EXERCISE REQUIREMENTS
From the top of the entries below through the line containing "Task: Select Stage", return every line exactly as written, please, and stop there.

+++

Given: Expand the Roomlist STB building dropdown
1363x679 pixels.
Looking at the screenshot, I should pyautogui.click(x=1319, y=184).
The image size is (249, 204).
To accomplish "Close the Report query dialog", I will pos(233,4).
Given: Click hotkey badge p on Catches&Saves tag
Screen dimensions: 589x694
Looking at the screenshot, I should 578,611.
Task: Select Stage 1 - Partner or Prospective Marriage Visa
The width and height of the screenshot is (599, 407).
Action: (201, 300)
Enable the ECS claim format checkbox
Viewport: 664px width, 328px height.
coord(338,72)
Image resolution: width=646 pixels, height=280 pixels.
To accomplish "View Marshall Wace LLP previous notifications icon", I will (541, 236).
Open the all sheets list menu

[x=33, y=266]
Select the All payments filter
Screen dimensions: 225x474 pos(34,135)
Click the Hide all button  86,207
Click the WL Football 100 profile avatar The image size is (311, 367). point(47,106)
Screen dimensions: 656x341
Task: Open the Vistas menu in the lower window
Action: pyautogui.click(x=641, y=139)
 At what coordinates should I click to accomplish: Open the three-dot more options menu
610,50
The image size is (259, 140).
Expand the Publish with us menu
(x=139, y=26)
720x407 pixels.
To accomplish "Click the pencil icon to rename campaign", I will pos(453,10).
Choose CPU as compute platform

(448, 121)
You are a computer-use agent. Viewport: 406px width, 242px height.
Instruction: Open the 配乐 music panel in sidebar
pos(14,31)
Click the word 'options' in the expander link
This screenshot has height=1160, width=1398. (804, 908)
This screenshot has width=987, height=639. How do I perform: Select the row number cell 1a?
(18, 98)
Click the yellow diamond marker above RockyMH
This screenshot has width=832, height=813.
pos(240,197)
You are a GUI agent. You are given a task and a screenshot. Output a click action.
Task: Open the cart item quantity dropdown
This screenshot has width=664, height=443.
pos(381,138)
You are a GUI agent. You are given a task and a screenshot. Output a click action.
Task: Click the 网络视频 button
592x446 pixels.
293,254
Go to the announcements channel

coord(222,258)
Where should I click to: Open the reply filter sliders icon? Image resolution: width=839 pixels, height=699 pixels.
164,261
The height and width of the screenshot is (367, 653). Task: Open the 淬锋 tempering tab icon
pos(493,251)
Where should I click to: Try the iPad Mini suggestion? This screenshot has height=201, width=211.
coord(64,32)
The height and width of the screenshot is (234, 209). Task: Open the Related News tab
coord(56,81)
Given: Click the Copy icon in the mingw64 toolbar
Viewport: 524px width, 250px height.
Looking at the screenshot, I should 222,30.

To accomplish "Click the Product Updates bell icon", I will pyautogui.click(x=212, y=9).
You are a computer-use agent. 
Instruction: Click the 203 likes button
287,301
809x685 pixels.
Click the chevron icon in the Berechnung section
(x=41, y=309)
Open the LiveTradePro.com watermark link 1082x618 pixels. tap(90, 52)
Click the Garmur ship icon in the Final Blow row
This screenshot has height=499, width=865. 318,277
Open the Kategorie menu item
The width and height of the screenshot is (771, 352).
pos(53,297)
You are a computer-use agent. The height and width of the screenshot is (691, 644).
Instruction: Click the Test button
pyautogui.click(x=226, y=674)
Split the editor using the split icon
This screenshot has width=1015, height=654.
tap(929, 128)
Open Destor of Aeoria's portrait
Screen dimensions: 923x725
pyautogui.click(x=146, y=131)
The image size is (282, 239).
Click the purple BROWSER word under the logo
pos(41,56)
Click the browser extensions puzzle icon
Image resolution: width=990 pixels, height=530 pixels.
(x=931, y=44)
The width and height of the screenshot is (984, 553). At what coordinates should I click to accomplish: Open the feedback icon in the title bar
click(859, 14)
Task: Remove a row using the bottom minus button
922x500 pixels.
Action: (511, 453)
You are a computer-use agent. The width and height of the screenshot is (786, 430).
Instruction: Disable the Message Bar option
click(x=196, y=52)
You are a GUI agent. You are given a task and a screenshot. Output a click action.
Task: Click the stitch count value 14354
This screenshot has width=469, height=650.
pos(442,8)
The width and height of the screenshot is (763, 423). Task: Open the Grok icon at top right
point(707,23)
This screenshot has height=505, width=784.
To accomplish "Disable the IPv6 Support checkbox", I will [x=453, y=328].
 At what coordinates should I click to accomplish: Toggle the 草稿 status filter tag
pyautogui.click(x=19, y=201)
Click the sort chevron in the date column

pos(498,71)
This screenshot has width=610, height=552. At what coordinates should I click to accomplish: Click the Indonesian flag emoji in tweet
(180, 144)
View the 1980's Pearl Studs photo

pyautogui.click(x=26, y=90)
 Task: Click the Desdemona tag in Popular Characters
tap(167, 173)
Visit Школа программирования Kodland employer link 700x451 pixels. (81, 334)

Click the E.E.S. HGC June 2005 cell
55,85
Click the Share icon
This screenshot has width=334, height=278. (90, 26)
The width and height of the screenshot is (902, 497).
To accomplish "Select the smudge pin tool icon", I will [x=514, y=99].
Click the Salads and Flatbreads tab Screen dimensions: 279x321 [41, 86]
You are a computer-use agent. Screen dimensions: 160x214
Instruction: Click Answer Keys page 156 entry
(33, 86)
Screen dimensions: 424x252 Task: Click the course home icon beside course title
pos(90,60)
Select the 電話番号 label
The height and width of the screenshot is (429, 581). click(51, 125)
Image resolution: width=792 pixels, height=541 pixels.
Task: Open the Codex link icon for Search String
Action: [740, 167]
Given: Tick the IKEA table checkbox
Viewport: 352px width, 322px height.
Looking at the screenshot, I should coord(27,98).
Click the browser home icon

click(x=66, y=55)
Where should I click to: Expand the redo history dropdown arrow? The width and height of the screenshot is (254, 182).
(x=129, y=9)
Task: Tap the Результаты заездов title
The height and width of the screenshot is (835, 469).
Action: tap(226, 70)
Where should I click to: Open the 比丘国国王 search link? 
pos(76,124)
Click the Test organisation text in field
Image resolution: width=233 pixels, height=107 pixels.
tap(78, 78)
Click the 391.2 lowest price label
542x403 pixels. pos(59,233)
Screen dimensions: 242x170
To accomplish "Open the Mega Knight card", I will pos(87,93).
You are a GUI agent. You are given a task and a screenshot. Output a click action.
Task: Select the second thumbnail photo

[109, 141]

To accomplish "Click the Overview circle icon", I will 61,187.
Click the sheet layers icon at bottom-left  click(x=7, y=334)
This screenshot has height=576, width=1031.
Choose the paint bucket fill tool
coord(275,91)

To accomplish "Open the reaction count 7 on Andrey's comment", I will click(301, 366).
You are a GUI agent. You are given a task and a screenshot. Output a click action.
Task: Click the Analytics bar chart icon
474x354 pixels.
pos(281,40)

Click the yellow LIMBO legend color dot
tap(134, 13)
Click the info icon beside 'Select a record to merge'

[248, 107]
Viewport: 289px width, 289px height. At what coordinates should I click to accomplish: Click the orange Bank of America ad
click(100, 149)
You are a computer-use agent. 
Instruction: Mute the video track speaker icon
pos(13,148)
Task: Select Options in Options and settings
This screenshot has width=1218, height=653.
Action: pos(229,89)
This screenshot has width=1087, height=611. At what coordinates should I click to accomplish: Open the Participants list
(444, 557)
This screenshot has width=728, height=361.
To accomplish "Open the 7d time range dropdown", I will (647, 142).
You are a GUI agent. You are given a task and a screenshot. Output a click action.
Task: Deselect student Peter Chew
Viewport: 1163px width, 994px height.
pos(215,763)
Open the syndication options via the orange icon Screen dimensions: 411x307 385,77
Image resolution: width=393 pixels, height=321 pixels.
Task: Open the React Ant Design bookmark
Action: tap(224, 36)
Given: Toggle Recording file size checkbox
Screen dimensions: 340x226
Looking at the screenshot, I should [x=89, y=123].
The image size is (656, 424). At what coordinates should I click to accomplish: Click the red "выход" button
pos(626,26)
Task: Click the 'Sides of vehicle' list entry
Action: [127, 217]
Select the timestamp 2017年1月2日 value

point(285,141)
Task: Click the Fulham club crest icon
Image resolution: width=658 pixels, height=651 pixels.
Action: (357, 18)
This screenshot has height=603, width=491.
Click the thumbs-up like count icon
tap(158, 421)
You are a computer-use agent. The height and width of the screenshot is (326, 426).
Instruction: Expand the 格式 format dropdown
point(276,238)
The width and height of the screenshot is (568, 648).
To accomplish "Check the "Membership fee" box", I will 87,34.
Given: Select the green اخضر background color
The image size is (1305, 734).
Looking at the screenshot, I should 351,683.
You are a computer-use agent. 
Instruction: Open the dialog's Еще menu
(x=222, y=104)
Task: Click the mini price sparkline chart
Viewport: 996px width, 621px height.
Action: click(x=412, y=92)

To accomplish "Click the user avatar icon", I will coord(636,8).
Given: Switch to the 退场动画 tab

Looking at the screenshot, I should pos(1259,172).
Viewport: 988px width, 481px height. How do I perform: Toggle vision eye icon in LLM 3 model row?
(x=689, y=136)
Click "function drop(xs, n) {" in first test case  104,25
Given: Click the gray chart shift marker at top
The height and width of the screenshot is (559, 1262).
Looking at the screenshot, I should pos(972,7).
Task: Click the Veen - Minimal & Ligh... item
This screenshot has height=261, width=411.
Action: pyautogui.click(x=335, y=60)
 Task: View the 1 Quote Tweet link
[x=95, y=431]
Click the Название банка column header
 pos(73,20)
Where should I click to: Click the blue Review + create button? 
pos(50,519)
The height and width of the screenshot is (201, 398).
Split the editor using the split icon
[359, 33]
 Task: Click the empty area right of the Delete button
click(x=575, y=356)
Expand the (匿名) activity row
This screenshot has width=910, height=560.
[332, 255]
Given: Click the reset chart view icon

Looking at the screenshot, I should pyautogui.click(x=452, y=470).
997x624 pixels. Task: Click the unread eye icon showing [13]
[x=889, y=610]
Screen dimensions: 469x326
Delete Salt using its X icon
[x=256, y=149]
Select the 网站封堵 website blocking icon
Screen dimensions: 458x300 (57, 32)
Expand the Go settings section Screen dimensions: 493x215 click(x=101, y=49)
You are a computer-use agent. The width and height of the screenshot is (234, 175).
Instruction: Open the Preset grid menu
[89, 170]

+++

TASK SOLUTION
Given: Expand the Roomlist STB building dropdown
1363x679 pixels.
Looking at the screenshot, I should pyautogui.click(x=1319, y=184).
The image size is (249, 204).
To accomplish "Close the Report query dialog", I will pos(233,4).
Given: Click hotkey badge p on Catches&Saves tag
Screen dimensions: 589x694
Looking at the screenshot, I should 578,611.
Task: Select Stage 1 - Partner or Prospective Marriage Visa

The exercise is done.